Il governo Monti falcidia le pensioni e buona parte dell’industria italiana ha il fiato corto, ma le banche accettano di pagare di più i loro 350mila dipendenti, si «autotassano» per assumere 15mila bancari in un triennio e si preparano a ricevere i clienti in filiale fino alle otto di sera. Le trattative tra l’Abi e i sindacati si sono protratte fino a tarda notte ma, a meno di improvvise rotture, sarà questo l’impianto del nuovo contratto dei bancari. Anche questa volta la Fabi di Lando Maria Sileoni affiancata dalle ex «confederali» Fiba-Cisl (Giuseppe Gallo), Fisac-Cgil (Agostino Megale) e Uilca-Uil (Massimo Masi), a differenza della «colleghi» metalmeccanici della Fiom di Sergio Landini, otterrebbero un risultato quasi pieno senza un’ora di sciopero, trombette o fischietti.
In base agli accordi di massima, per permettere il recupero dell’inflazione la busta paga media degli addetti del credito salirà in media di 170 euro in tre tranche a titolo di Edr, l’aumento che sarà riparametrato sulla base dell’inquadramento scatterà però da giugno anzichè da gennaio e non indiciderà sul Tfr. Nasce inoltre un nuovo Fondo per l’occupazione, a «pagare» sono i quadri e i dirigenti che rinunciano a una ex festività; mentre gli impiegati concorrono con l’equivalente di una giornata lavorativa (7 ore e 30 minuti) tratta dalla «Banca delle ore», la cassa che compensa il lavoro straordinario.

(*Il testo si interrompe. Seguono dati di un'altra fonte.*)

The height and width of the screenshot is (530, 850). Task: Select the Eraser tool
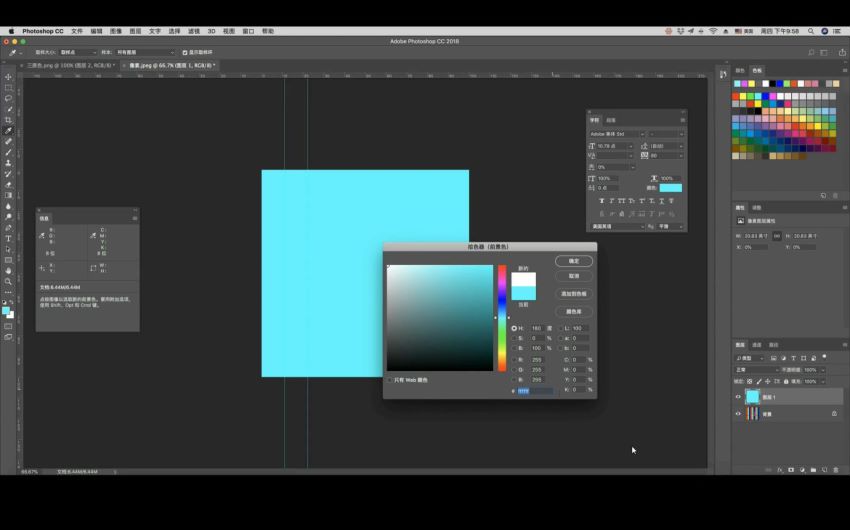[8, 185]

Senza contare il «contributo di solidarietà» atteso da presidenti, amministratori delegati e direttori generali di singoli gruppi bancari, che il presidente dell’Abi Giuseppe Mussari ha spronato a retrocedere al nuovo Fondo il 4% della propria retribuzione fissa. Nella lettera, di grande peso politico e determinante per avvicinare le parti, Mussari ha anche detto ai top manager di congelarsi gli stipendi per tre anni. Francesco Micheli, «ammiraglio» dell’Abi al tavolo delle trattative incassa invece il blocco degli scatti di anzianità per 18 mesi (gennaio 2013-giugno 2014) e ottiene di avvicinare, seppur per un periodo di tempo predeterminato, gli stipendi di alcune figure professionali a quelli tipici delle Poste: un punto quest’ultimo molto sentito tra gli istituti associati a Palazzo Altieri visto che il Banco Posta sta facendo una serrata concorrenza sulla clientela low cost. Il salario di ingresso dei nuovi assunti tramite il Fondo sarà infatti ridotto del 18% per quattro anni (destinati a scendere a tre anni se cambierà l’apprendistato). A compensazione riceveranno un contributo del 4% in termini di previdenza complementare. Gli addetti delle attività esternalizzate, come i call center, potranno invece essere riassorbiti ma guadagneranno il 20% in meno per 4 anni e avranno un orario settimanale di 40 ore (contro le 37,5 ore del credito), dopodichè si vedranno riconosciuto pienamente il contratto. La vita del bancario però cambierà perché, come previsto, per seguire il presupposto della maggiore produttività richiesto dall’Abi, l’orario di sportello potrà prolungarsi dopo il tramonto: l’accordo è per un’apertura di dodici ore, dalle 8 del mattino alle 20 di sera; estendibile alle 22 con l’assenso dei sindacati.Ora la sfida è ritarare il Fondo esuberi, il principale ammortizzatore sociale del settore, sulla base della riforma delle pensioni.